Question

I'm trying to validate an XML file against a number of different schemas (apologies for the contrived example):

  • a.xsd
  • b.xsd
  • c.xsd

c.xsd in particular imports b.xsd and b.xsd imports a.xsd, using:

<xs:include schemaLocation="b.xsd"/>

I'm trying to do this via Xerces in the following manner:

XMLSchemaFactory xmlSchemaFactory = new XMLSchemaFactory();
Schema schema = xmlSchemaFactory.newSchema(new StreamSource[] { new StreamSource(this.getClass().getResourceAsStream("a.xsd"), "a.xsd"),
                                                         new StreamSource(this.getClass().getResourceAsStream("b.xsd"), "b.xsd"),
                                                         new StreamSource(this.getClass().getResourceAsStream("c.xsd"), "c.xsd")});     
Validator validator = schema.newValidator();
validator.validate(new StreamSource(new StringReader(xmlContent)));

but this is failing to import all three of the schemas correctly resulting in cannot resolve the name 'blah' to a(n) 'group' component.

I've validated this successfully using Python, but having real problems with Java 6.0 and Xerces 2.8.1. Can anybody suggest what's going wrong here, or an easier approach to validate my XML documents?

Was it helpful?

Solution

So just in case anybody else runs into the same issue here, I needed to load a parent schema (and implicit child schemas) from a unit test - as a resource - to validate an XML String. I used the Xerces XMLSchemFactory to do this along with the Java 6 validator.

In order to load the child schema's correctly via an include I had to write a custom resource resolver. Code can be found here:

https://code.google.com/p/xmlsanity/source/browse/src/com/arc90/xmlsanity/validation/ResourceResolver.java

To use the resolver specify it on the schema factory:

xmlSchemaFactory.setResourceResolver(new ResourceResolver());

and it will use it to resolve your resources via the classpath (in my case from src/main/resources). Any comments are welcome on this...

OTHER TIPS

http://www.kdgregory.com/index.php?page=xml.parsing section 'Multiple schemas for a single document'

My solution based on that document:

URL xsdUrlA = this.getClass().getResource("a.xsd");
URL xsdUrlB = this.getClass().getResource("b.xsd");
URL xsdUrlC = this.getClass().getResource("c.xsd");

SchemaFactory schemaFactory = schemaFactory.newInstance(XMLConstants.W3C_XML_SCHEMA_NS_URI);
//---
String W3C_XSD_TOP_ELEMENT =
"<?xml version=\"1.0\" encoding=\"UTF-8\" standalone=\"yes\"?>\n"
   + "<xs:schema xmlns:xs=\"http://www.w3.org/2001/XMLSchema\" elementFormDefault=\"qualified\">\n"
   + "<xs:include schemaLocation=\"" +xsdUrlA.getPath() +"\"/>\n"
   + "<xs:include schemaLocation=\"" +xsdUrlB.getPath() +"\"/>\n"
   + "<xs:include schemaLocation=\"" +xsdUrlC.getPath() +"\"/>\n"
   +"</xs:schema>";
Schema schema = schemaFactory.newSchema(new StreamSource(new StringReader(W3C_XSD_TOP_ELEMENT), "xsdTop"));

The schema stuff in Xerces is (a) very, very pedantic, and (b) gives utterly useless error messages when it doesn't like what it finds.
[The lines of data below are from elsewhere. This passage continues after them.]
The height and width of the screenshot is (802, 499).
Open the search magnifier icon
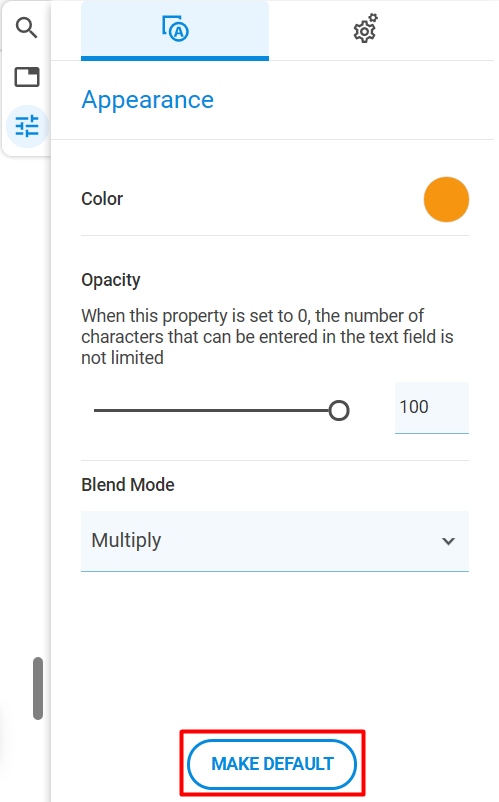[x=26, y=28]
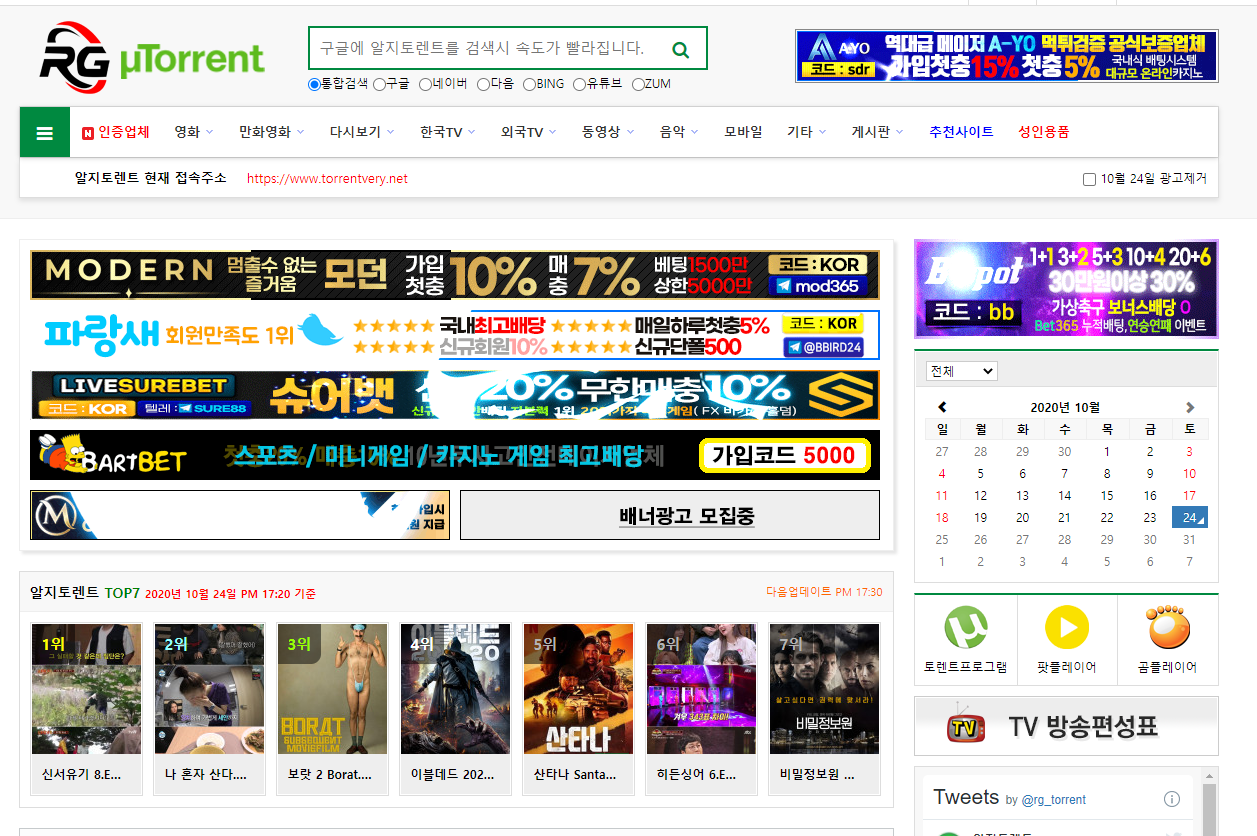This screenshot has height=836, width=1257.
Task: Select the 구글 search radio button
Action: click(379, 84)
It's a frustrating combination.

The schema stuff in python may be a lot more forgiving, and was letting small errors in the schema go past unreported.

Now if, as you say, c.xsd includes b.xsd, and b.xsd includes a.xsd, then there's no need to load all three into the schema factory. Not only is it unnecessary, it will likely confuse Xerces and result in errors, so this may be your problem. Just pass c.xsd to the factory, and let it resolve b.xsd and a.xsd itself, which it should do relative to c.xsd.

From the xerces documentation : http://xerces.apache.org/xerces2-j/faq-xs.html

import javax.xml.transform.Source;
import javax.xml.transform.stream.StreamSource;
import javax.xml.validation.Schema;
import javax.xml.validation.SchemaFactory;
import javax.xml.validation.Validator;

...

StreamSource[] schemaDocuments = /* created by your application */;
Source instanceDocument = /* created by your application */;

SchemaFactory sf = SchemaFactory.newInstance(
    "http://www.w3.org/XML/XMLSchema/v1.1");
Schema s = sf.newSchema(schemaDocuments);
Validator v = s.newValidator();
v.validate(instanceDocument);

I faced the same problem and after investigating found this solution. It works for me.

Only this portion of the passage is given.